The prospects make for great clickbait and provide a legitimate excuse for desperate newspaper picture desks to dig out images of The Terminator. We love to demonise technology and it’s in our nature to relish drama, but there’s another side to the story – one that we, basking in the luxuries of the developed world, may well be oblivious to: technology could be the answer to the age-old gender equality conundrum and mobile phones could be key.

A recent extensive report published by GSMA, the international trade body for the mobile industry, found that since 2014 mobile operators have connected 700 million new subscribers and a further billion have gained access to the internet through a mobile phone – many of those for the first time. That’s more than an eighth of the world.

The internet, for all its swindles and snares, is a gateway to basic education, communication, literacy, and health services, but also to financial independence, mobility and commercial success. Mobiles empower. But the report also found that across 18 low- and middle-income countries that the GSMA examined, 15 per cent of adults still don’t own a mobile phone and 45 per cent don’t use mobile internet. These people are among the most marginalised groups, they often live in very rural areas, are illiterate and older. And predominantly, they’re women.

According to the study, “women’s lower levels of mobile ownership and use not only reflect existing gender inequalities, but also threaten to compound them”. The so-called gender gap in mobile internet usage is 23 per cent. In other words, across low- and middle-income countries, 313 million fewer women than men use mobile internet. Of the regions examined, the rift is greatest in Southeast Asia, where women are 28 per cent less likely to own a mobile phone and 57 per cent less likely to use mobile internet.

So, for a change, here’s a problem we can fix.

While policymakers, academics and activists spend years trying to conjure up ways of closing the inequality chasm globally, part of the solution might simply be to equip the most affected with the tools they can use to reach their full potential. Instead of attempting to implement policies from above which, at best, might help the privileged few, why not empower women to help themselves by giving them the resources, even if those resources are as mundane as mobile phones?

The report demonstrates that closing this gender gap in those 18 mid-and low-income countries by 2023 would provide an estimated additional $140 billion in revenue to the mobile industry – an important part of the wider economy. More widely, it could add $700 billion in GDP growth over the next half a decade.

Of course, as is the case with all iterations of the gender gap, there’s nothing straightforward about closing this one. Barriers to mobile ownership are vast, starting with affordability. Women are less likely to be in paid employment, so less likely to have financial autonomy. Illiteracy present a barrier too, as does relevance: some women may have no interest in connecting. But there are plenty who would be able and willing to use a mobile and for whom the benefits would, quite literally, be life-changing. The countries studied include some of the world’s poorest – Mozambique, Tanzania and Guatemala, to name but three – and the economic boost would be marked.
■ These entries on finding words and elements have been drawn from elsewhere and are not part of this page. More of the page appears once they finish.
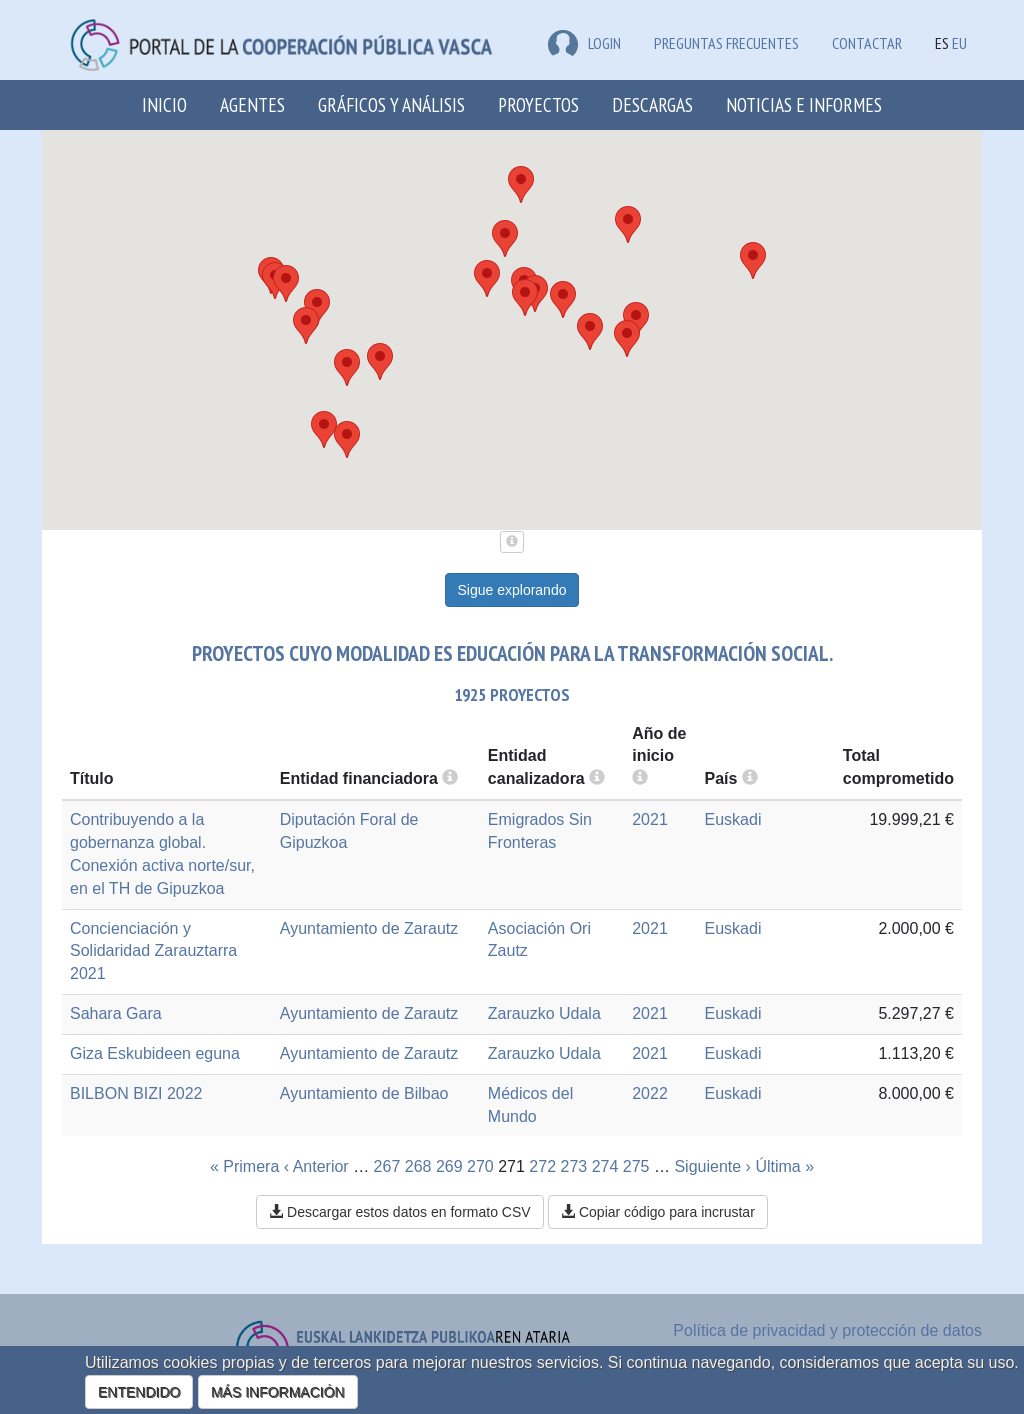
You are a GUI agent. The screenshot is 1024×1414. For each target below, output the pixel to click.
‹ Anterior (316, 1166)
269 (449, 1166)
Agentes (252, 104)
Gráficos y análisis (391, 104)
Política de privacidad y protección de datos (827, 1330)
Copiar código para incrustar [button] (658, 1212)
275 (636, 1166)
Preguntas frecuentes (726, 43)
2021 (650, 819)
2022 (650, 1093)
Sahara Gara (116, 1013)
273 (574, 1166)
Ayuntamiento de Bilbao (364, 1093)
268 (418, 1166)
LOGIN (584, 43)
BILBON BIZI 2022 (136, 1093)
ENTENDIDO (139, 1392)
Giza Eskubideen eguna (155, 1053)
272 (542, 1166)
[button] (753, 260)
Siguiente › (712, 1166)
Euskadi (733, 819)
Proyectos (538, 104)
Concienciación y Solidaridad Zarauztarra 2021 (153, 951)
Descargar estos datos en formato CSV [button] (399, 1212)
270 (480, 1166)
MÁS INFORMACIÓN (278, 1392)
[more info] (640, 778)
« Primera (244, 1166)
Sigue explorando (512, 590)
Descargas (652, 104)
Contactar (867, 43)
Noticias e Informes (804, 104)
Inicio (164, 104)
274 (605, 1166)
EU (959, 43)
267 (387, 1166)
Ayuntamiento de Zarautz (369, 928)
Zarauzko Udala (544, 1013)
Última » (784, 1166)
You may argue that technology – in the form of job-snatching robots and omniscient machines – is evil. You may argue that technology – in the form of tools that connect the world and enlighten – is good. Either way, it’s dominance in our future is inevitable. So with any element of choice taken out of our hands, let’s use it to our advantage and leverage its power. All the better if it happens to help us create equal opportunities for years to come.